▶ Supplied material
##########

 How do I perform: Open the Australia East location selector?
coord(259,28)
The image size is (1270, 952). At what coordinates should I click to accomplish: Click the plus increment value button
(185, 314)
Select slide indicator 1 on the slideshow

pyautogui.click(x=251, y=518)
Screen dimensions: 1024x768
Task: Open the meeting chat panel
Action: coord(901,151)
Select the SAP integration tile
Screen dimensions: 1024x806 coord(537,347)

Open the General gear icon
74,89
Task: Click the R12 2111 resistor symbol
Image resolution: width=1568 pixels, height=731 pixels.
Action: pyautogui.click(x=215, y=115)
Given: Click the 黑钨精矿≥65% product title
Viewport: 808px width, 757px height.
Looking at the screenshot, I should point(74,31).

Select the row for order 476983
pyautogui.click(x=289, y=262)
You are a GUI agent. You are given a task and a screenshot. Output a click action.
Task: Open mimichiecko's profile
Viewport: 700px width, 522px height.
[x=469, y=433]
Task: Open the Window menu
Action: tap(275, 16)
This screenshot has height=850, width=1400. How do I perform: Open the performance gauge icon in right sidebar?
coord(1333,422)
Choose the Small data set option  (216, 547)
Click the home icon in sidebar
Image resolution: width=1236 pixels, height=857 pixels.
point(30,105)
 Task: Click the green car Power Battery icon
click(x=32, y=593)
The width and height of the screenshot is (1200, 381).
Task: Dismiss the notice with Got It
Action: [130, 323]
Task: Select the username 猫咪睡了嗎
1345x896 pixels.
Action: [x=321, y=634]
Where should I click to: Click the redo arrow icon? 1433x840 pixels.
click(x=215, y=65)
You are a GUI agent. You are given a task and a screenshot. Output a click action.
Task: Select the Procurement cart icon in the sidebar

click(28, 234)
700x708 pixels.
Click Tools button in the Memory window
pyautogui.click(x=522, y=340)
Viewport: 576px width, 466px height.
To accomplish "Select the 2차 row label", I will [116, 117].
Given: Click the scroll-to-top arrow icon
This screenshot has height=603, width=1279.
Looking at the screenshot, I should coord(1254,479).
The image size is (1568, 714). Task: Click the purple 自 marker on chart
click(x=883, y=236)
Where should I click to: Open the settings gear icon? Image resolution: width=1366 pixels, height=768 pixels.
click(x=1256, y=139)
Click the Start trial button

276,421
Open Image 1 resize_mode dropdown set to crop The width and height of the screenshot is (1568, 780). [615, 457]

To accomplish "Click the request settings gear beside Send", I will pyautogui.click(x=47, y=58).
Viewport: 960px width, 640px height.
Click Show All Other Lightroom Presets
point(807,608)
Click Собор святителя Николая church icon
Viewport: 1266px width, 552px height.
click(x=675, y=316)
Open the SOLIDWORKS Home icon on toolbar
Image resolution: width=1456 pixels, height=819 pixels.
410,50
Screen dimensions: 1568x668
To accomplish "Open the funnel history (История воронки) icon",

##########

▶ Given exercise
Gather every line above that contains the word "will", and copy each one. Case counts.

▶ Result of the task
To accomplish "Select the 2차 row label", I will [116, 117].
To accomplish "Click the request settings gear beside Send", I will pyautogui.click(x=47, y=58).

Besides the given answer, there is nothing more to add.